### What the exercise asks
What are the lines from the one with "Viewport: 1232px width, 753px" through the end of the records below, written out exactly and without the pictures?

(Beginning of Supplied entries)

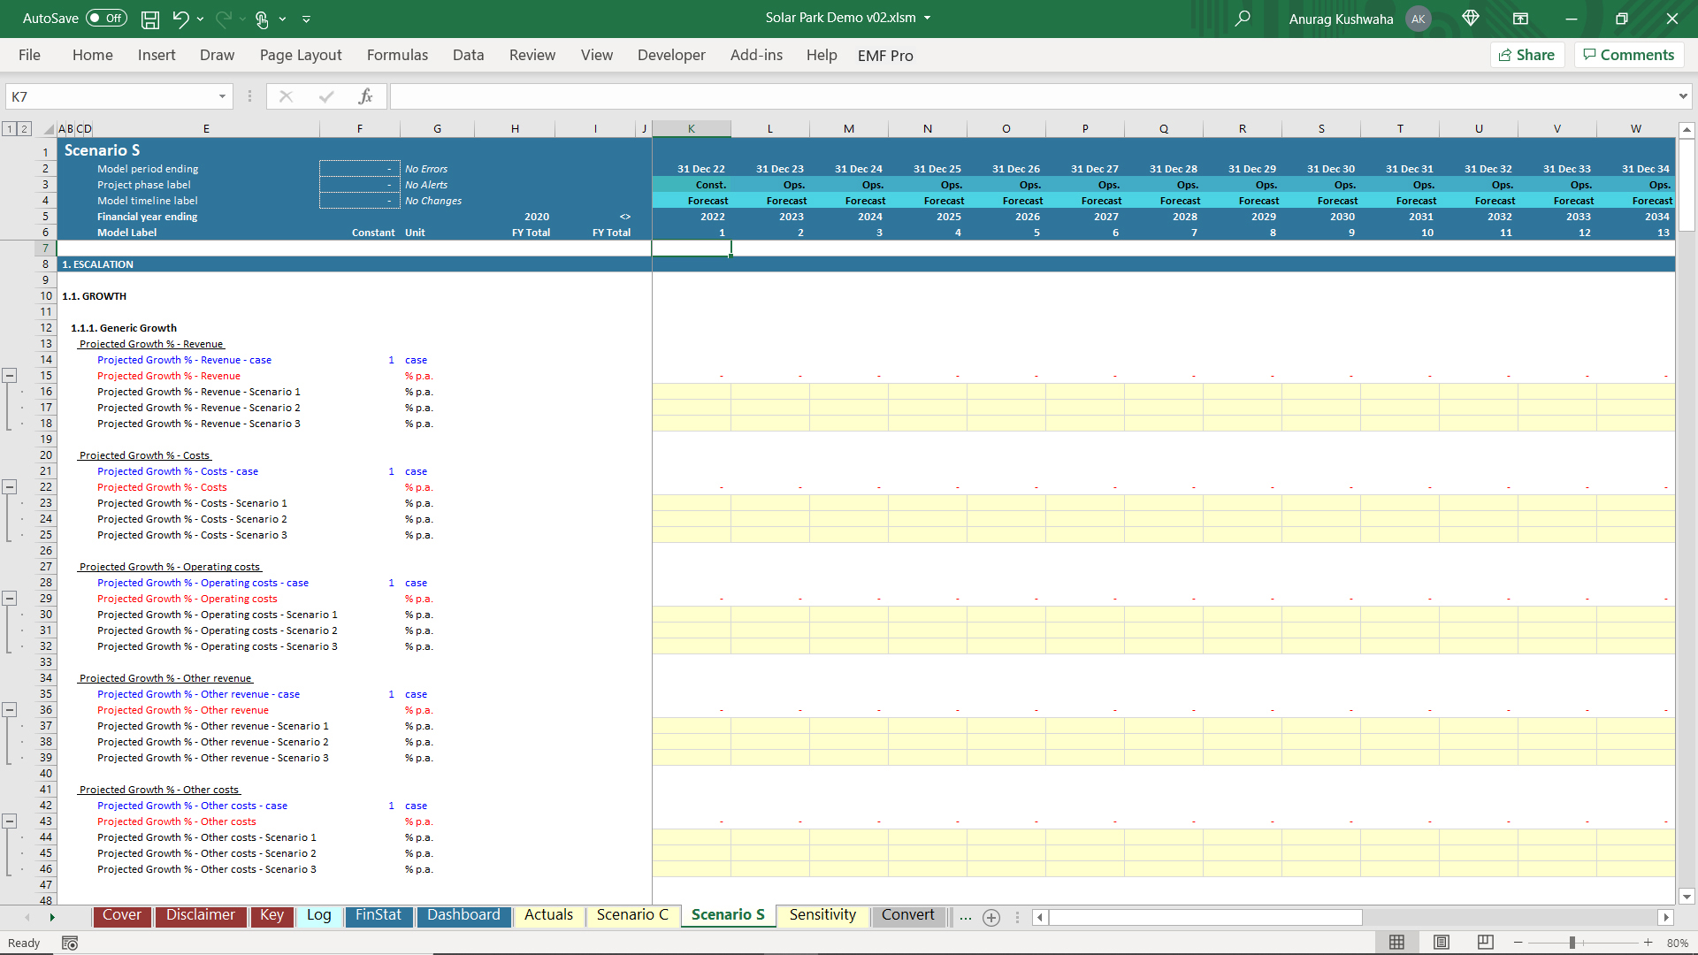Click the Insert Function fx icon
The image size is (1698, 955).
click(x=365, y=96)
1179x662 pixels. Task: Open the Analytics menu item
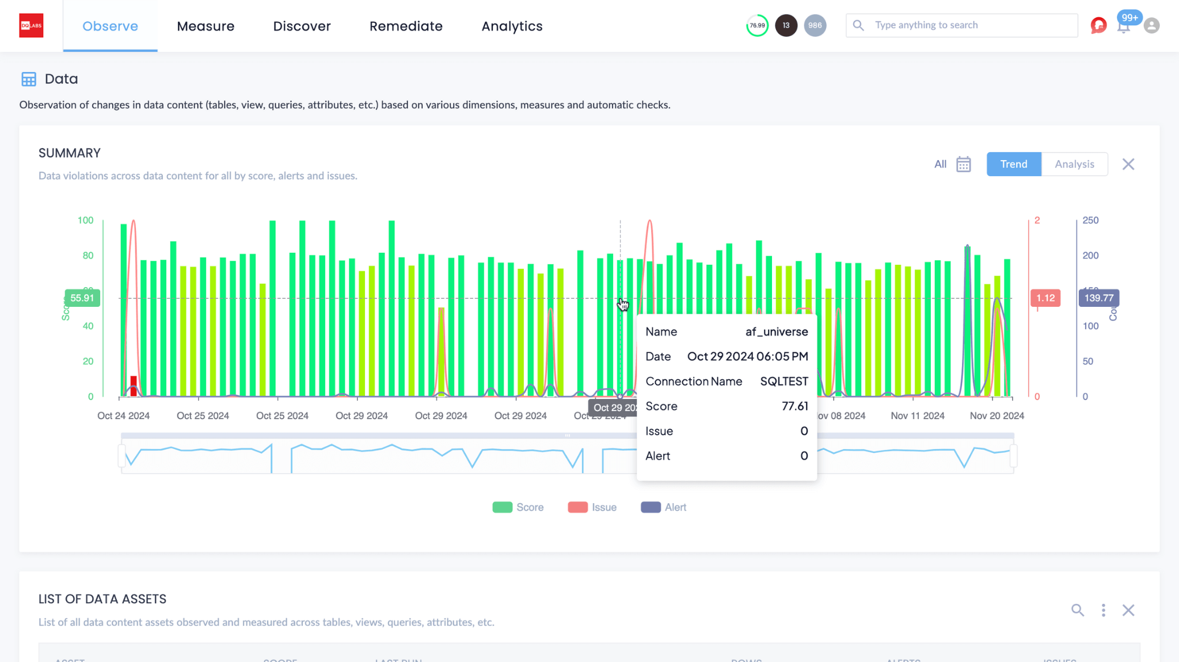coord(511,26)
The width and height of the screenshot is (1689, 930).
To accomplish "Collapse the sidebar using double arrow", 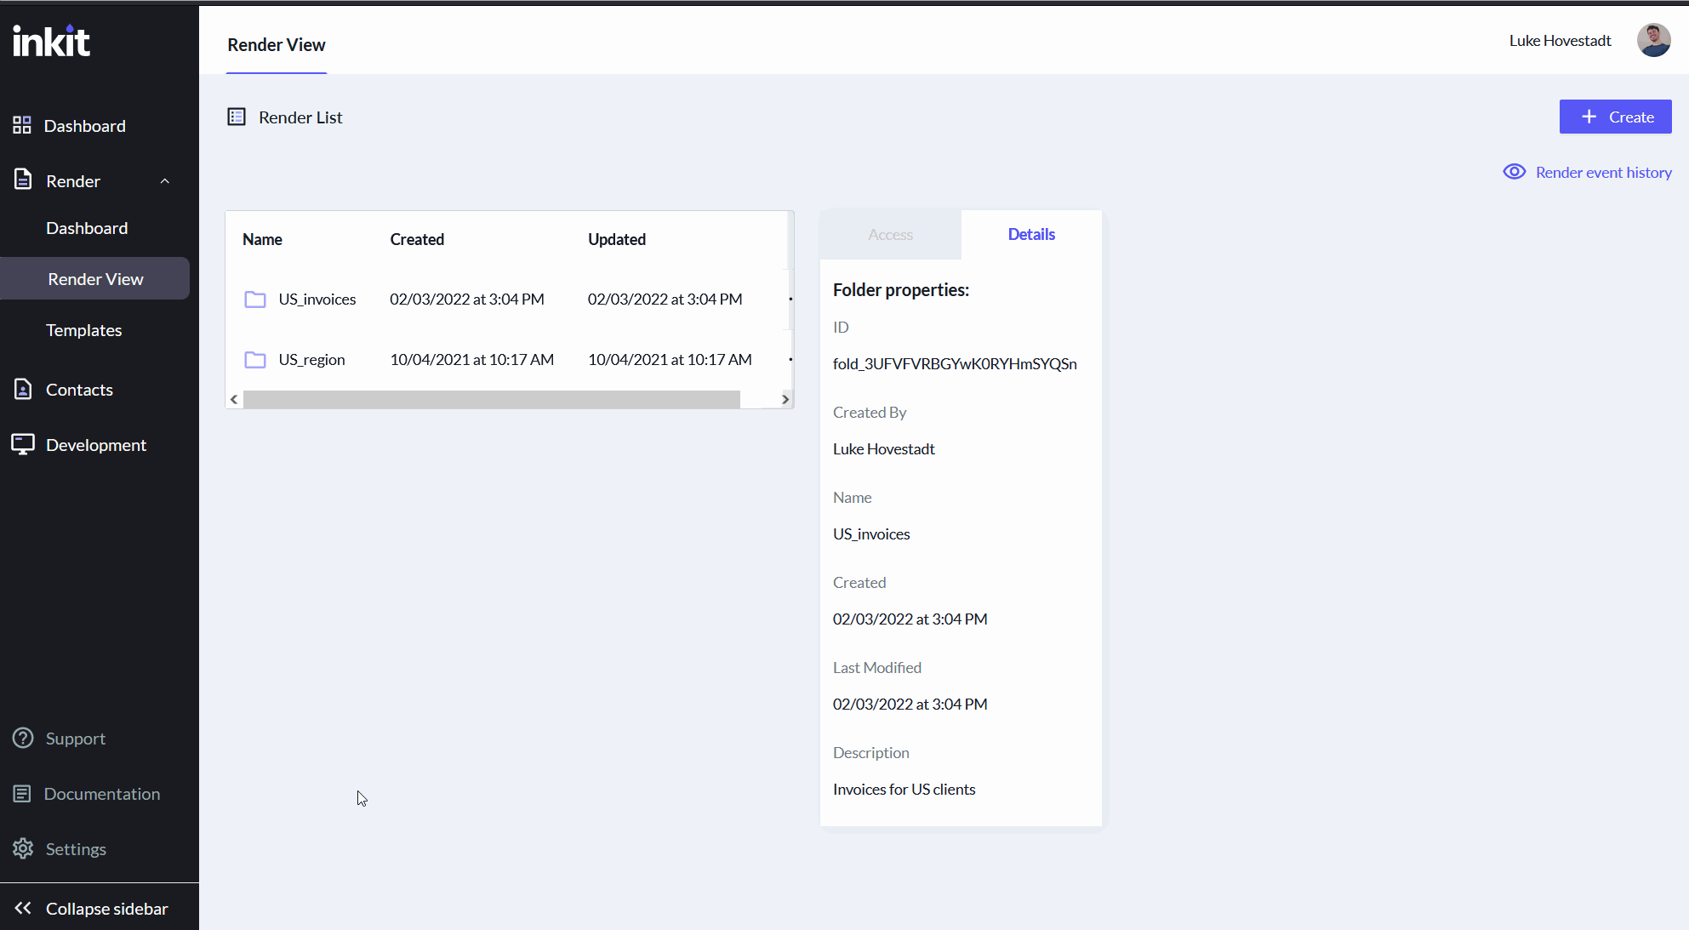I will [23, 909].
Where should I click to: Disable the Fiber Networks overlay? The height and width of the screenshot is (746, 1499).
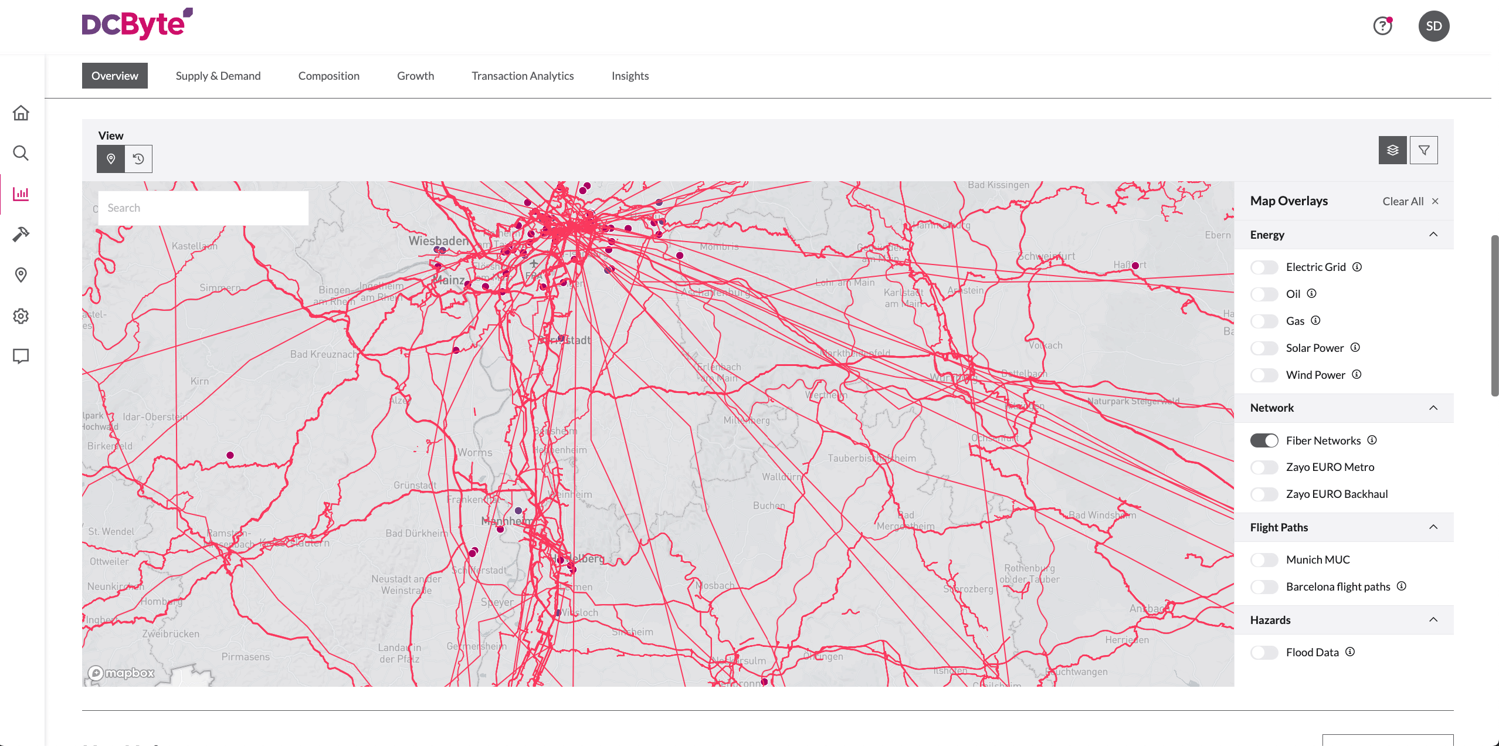click(x=1264, y=440)
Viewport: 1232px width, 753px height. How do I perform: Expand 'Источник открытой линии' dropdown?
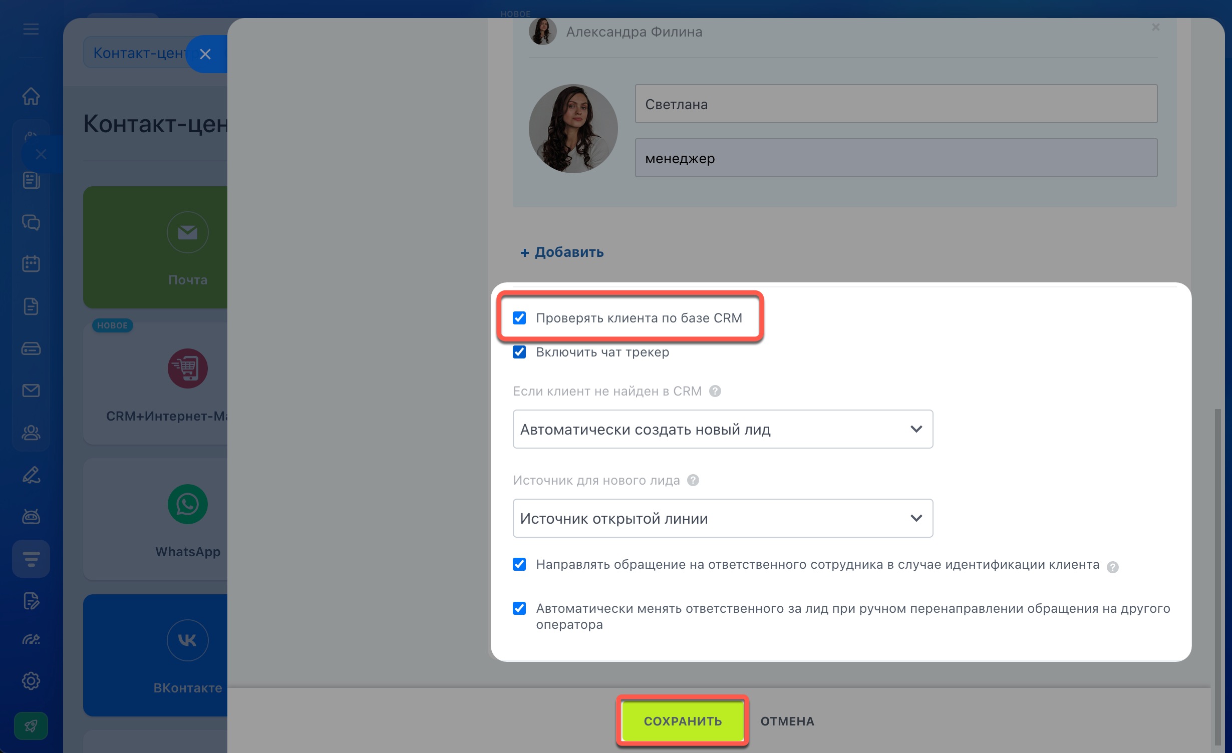722,518
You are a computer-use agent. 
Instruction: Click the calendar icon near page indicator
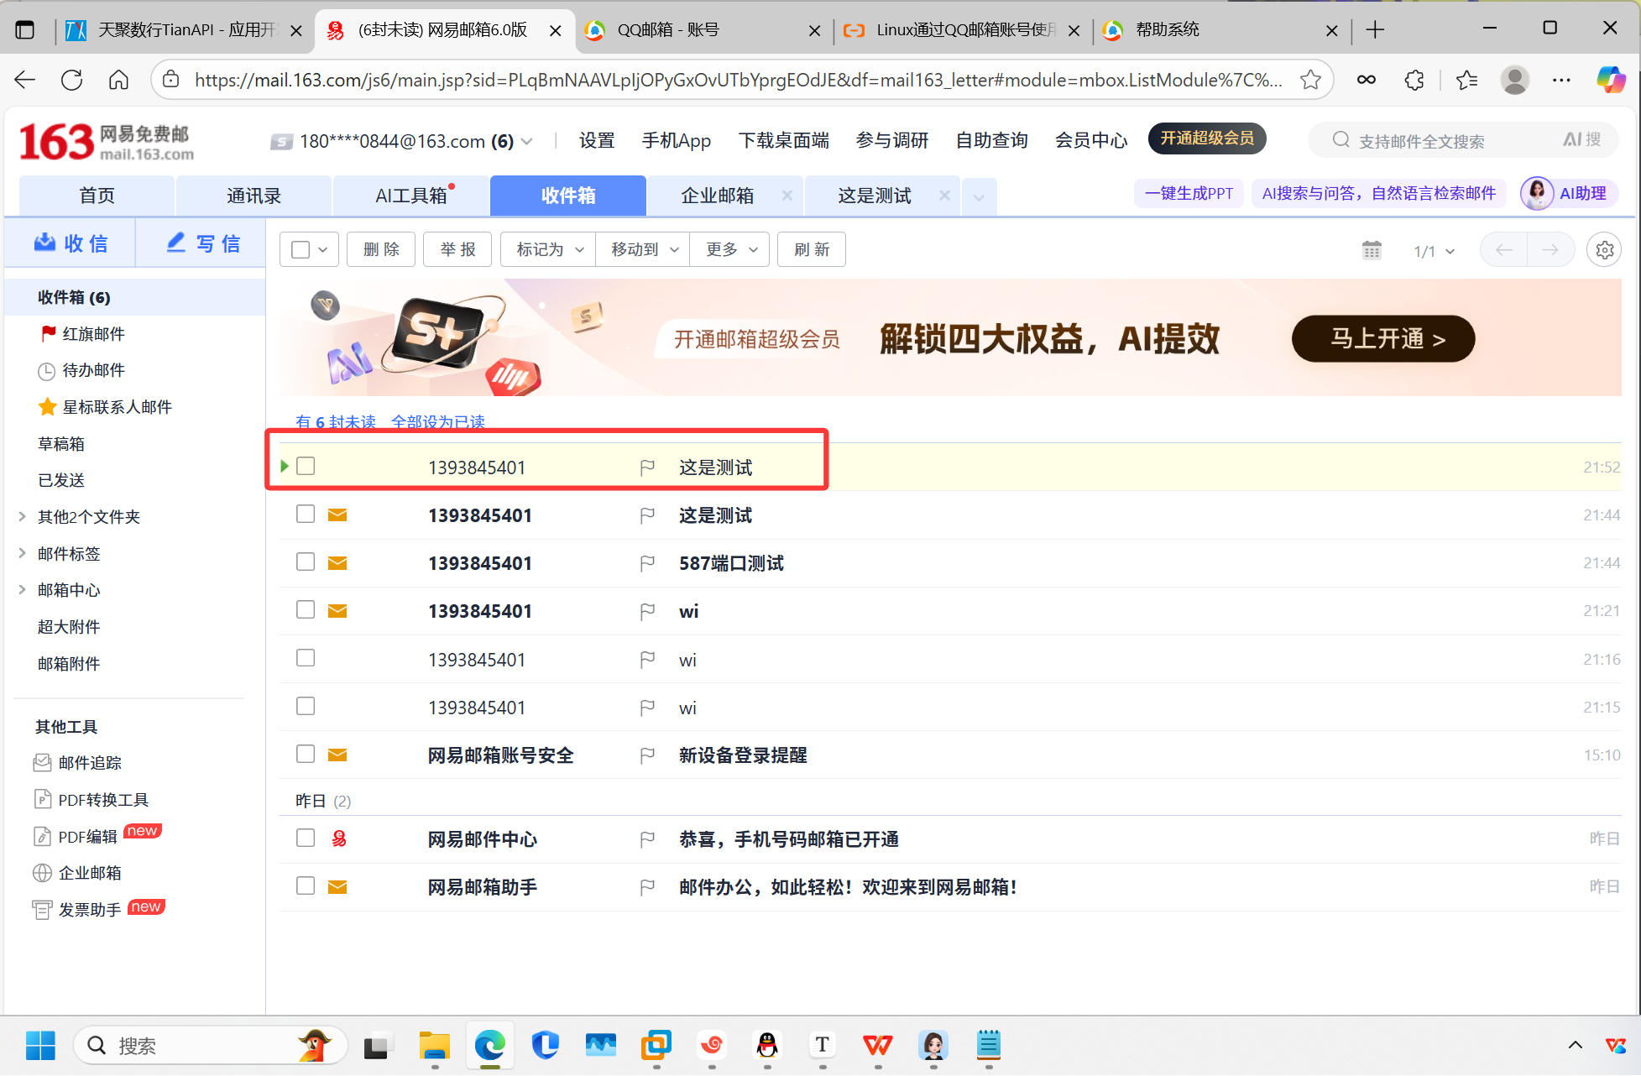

(End of Supplied entries)

### Response box
Viewport: 1232px width, 753px height. How do I perform: Expand 'Источник открытой линии' dropdown?
722,518
You are a computer-use agent. 
Instruction: Click the calendar icon near page indicator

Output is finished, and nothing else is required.